[Opening Data supplied section]
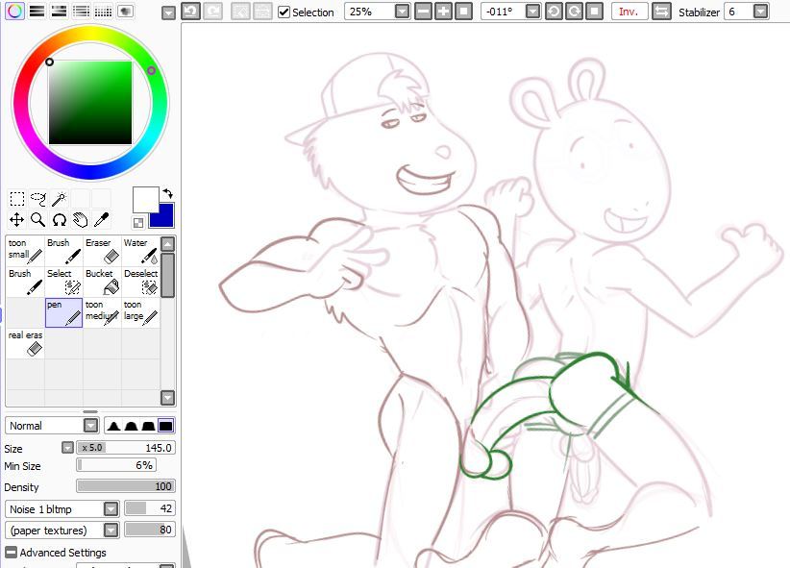
Task: Pick the Eyedropper color picker tool
Action: coord(101,220)
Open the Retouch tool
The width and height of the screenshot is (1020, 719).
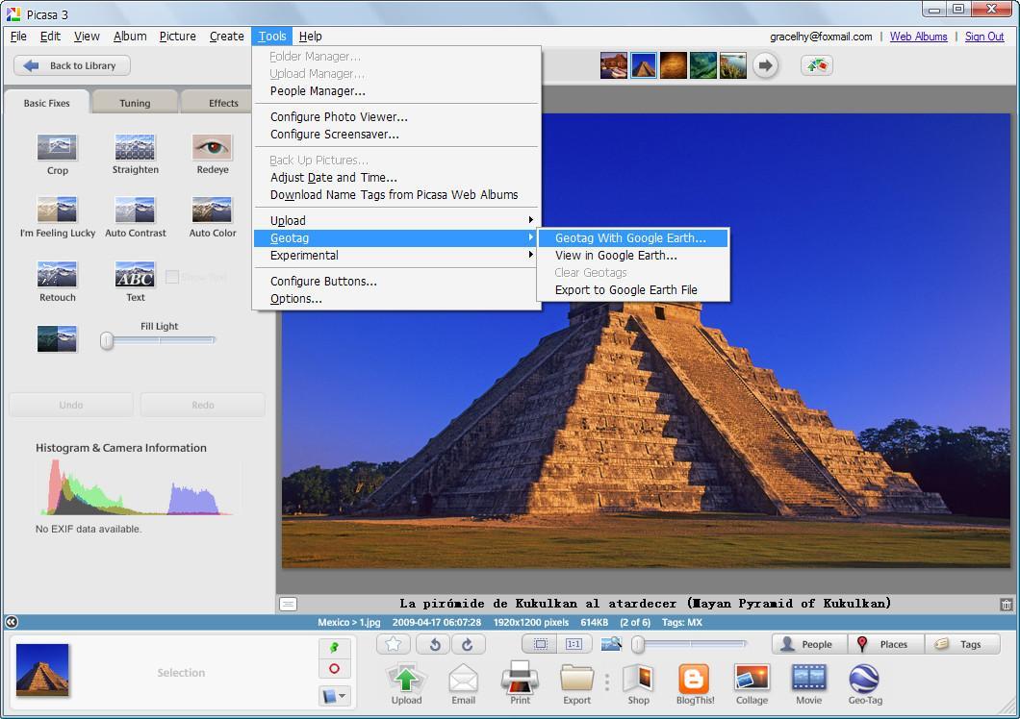point(57,274)
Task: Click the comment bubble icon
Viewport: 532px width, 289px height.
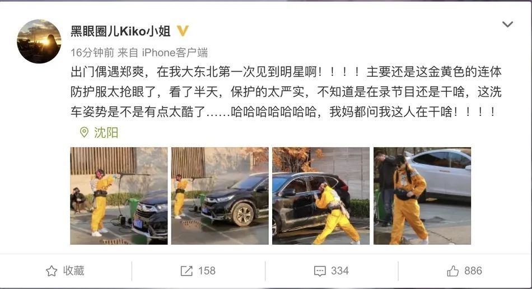Action: 320,271
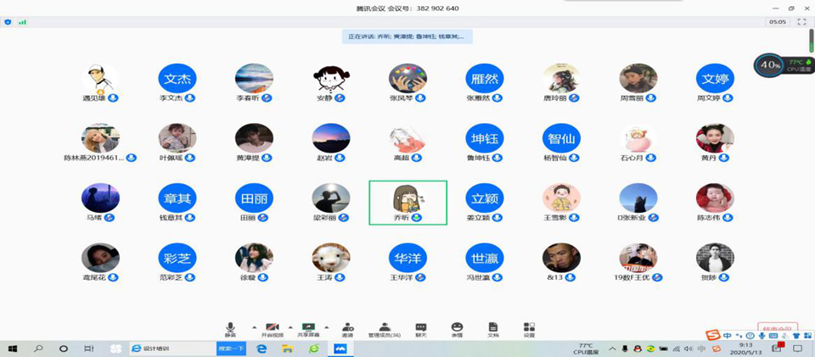Click the mute (静音) microphone icon
This screenshot has height=357, width=815.
230,327
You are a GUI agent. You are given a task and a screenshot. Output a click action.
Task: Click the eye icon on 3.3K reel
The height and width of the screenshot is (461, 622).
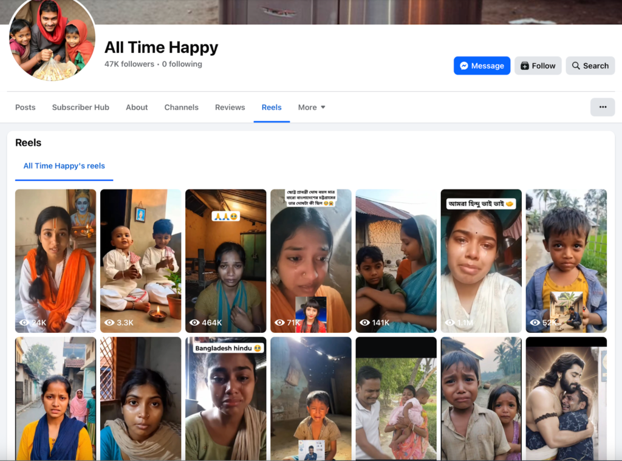[109, 323]
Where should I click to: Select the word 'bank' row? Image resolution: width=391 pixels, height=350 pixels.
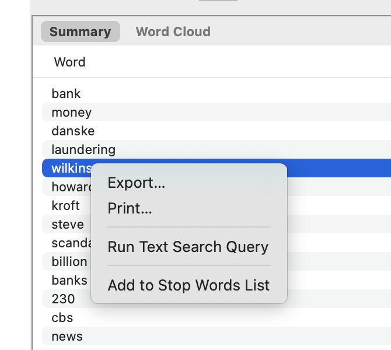[x=66, y=93]
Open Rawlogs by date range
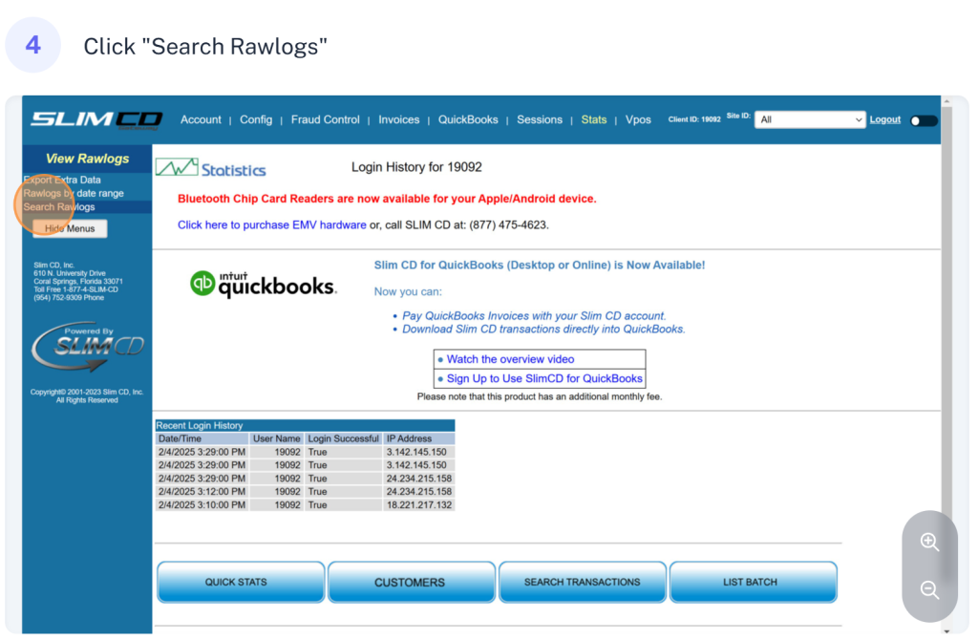 (x=74, y=194)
[Closing Data supplied section]
Task instructions – Give back word for word the lines from the one containing "Viewport: 532px width, 289px height." through the final line of the data above. Pictures are to be left out.

Output of the task –
Viewport: 532px width, 289px height.
Action: 320,271
Click the mute (静音) microphone icon
This screenshot has height=357, width=815.
230,327
You are a GUI agent. You are given a task and a screenshot. Output a click action.
Task: Click the eye icon on 3.3K reel
The height and width of the screenshot is (461, 622).
[109, 323]
Where should I click to: Select the word 'bank' row? Image resolution: width=391 pixels, height=350 pixels.
[x=66, y=93]
Open Rawlogs by date range
 (x=74, y=194)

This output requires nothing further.